Depreciation dodging

Hopefully my BMW 840 Ci Sport, that is as long as you keep it good condition, in fact prices now seem to be a bit higher than when I bought it earlier this year.
 
My Fiesta, purchased in 01/09 for £900, still worth around that now. Although as Fox mentioned, it's just bottomed out and if you spent any less, you'd end up with a turd.
 
Any Cosworth seems to have held their prices for years now.
I bought a Sapphire for £5k, kept it 4 years and sold it for £5k, that was 5 years ago and £5k is still the going price.
 
Ford Capri.
XR2.
XR3i.
Austin Mini.

All affordable Classics that are going up in price.
 
Opel Manta, always been a big demand over in Ireland for them, they are just getting more and more scarce forcing the prices up, the bubble may have just burst on this now though!
 
355's and 360's appear to have sat at approximately the same price for a few years now.
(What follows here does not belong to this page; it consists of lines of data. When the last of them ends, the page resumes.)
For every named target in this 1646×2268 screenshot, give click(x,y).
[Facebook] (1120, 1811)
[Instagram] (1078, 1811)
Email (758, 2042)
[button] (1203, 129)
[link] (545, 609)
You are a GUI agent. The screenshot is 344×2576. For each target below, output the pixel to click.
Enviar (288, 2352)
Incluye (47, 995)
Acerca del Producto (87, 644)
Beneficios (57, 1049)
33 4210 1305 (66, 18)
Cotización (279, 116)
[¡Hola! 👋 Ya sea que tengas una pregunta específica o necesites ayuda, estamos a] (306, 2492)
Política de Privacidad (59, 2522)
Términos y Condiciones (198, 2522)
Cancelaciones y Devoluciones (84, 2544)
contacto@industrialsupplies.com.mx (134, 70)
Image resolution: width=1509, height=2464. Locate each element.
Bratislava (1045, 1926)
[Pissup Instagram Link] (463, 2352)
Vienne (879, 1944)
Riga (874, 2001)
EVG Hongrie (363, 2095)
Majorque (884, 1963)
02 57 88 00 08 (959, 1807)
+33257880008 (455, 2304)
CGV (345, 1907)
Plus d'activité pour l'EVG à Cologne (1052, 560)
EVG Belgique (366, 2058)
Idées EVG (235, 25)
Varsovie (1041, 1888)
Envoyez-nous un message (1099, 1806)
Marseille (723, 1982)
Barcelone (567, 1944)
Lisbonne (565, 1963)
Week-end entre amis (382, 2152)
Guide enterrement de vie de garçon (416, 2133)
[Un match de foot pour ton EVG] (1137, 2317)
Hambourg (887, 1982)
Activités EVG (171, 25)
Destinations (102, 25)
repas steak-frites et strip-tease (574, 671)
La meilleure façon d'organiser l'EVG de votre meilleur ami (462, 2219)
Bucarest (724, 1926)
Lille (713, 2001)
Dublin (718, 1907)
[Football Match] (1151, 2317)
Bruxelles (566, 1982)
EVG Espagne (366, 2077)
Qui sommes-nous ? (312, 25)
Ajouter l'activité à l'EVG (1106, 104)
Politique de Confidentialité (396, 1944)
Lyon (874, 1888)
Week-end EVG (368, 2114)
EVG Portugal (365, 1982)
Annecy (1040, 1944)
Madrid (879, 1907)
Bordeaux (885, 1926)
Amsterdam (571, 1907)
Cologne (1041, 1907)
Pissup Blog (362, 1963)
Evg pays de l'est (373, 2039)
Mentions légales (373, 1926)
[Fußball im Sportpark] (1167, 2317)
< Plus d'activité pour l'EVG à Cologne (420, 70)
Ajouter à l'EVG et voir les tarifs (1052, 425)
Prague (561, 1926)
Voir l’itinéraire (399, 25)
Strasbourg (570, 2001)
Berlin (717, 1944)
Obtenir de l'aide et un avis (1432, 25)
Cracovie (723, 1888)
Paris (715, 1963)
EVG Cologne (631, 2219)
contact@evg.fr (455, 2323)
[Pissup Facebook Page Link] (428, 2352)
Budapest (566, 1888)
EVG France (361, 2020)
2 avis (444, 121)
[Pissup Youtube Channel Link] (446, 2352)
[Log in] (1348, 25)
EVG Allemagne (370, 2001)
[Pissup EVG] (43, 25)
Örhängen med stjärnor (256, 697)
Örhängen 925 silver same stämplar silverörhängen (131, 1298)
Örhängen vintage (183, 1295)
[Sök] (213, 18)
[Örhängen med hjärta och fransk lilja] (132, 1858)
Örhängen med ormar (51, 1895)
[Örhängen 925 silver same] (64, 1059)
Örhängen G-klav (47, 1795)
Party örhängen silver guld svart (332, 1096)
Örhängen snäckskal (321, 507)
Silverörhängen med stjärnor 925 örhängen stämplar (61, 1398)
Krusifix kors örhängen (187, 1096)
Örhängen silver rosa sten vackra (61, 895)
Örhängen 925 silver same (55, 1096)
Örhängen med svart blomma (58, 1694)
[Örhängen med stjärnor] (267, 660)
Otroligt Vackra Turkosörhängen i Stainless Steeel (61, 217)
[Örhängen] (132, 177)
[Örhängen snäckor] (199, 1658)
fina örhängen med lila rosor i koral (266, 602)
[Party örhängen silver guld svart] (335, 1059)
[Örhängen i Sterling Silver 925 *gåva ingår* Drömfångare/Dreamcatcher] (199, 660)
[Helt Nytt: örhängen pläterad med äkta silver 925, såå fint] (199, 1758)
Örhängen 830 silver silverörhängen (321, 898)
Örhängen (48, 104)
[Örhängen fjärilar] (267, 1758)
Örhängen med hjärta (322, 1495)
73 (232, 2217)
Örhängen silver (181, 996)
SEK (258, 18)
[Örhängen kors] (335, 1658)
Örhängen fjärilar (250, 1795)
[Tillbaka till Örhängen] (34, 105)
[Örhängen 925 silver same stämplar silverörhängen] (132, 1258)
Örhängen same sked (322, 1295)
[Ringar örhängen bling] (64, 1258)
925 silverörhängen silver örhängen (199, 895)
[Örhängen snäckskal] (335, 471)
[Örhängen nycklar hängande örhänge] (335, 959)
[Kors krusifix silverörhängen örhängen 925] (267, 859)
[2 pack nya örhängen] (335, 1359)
Pretty safe with either of them, not unaffordable too. Great way to own some exotica for a while.
 
355's and 360's appear to have sat at approximately the same price for a few years now.

Sure you'll dodge depreciation but not the maintenance :p Probably applies to most of these old/classic cars, but more so on an old Ferrari where parts are not as plentiful.
 
I also believe the S1 Elise was in the Which? top 10 investment list!

Looks out of window at S1 111S parked on drive. :D

Realistically, any car which has tax and test and its only value is due to having this should hold its value unless something drastic goes wrong. Finding a non-rusty smoker in good running condition is much easier these days than it was 20 years ago when you lived in dread of the MOT welding cost heading passed £500.
 
£40 - £50k Bently Continentle, can't see them loosing much more value?

Needs another few years i could have got a big miles 04 CGT for 30 odd grand, 30k is where the bottom feeders of them will settle i reccon.

Also remember a bad one of those is a proper disaster waiting to happen im talking 15k or more disaster.
 
Caterhams are (or were) one of the least depreciating cars you can buy. Buy a new Superlight for £35k and sell it on a year later for about... £35k.

I bought mine for £14k three years ago and it's now worth about £12k - can't complain really :)
 
Sure you'll dodge depreciation but not the maintenance :p Probably applies to most of these old/classic cars, but more so on an old Ferrari where parts are not as plentiful.

True, there is the mechanical gamble. :p Actual fixed running costs are actually very reasonable indeed assuming that its a garage queen.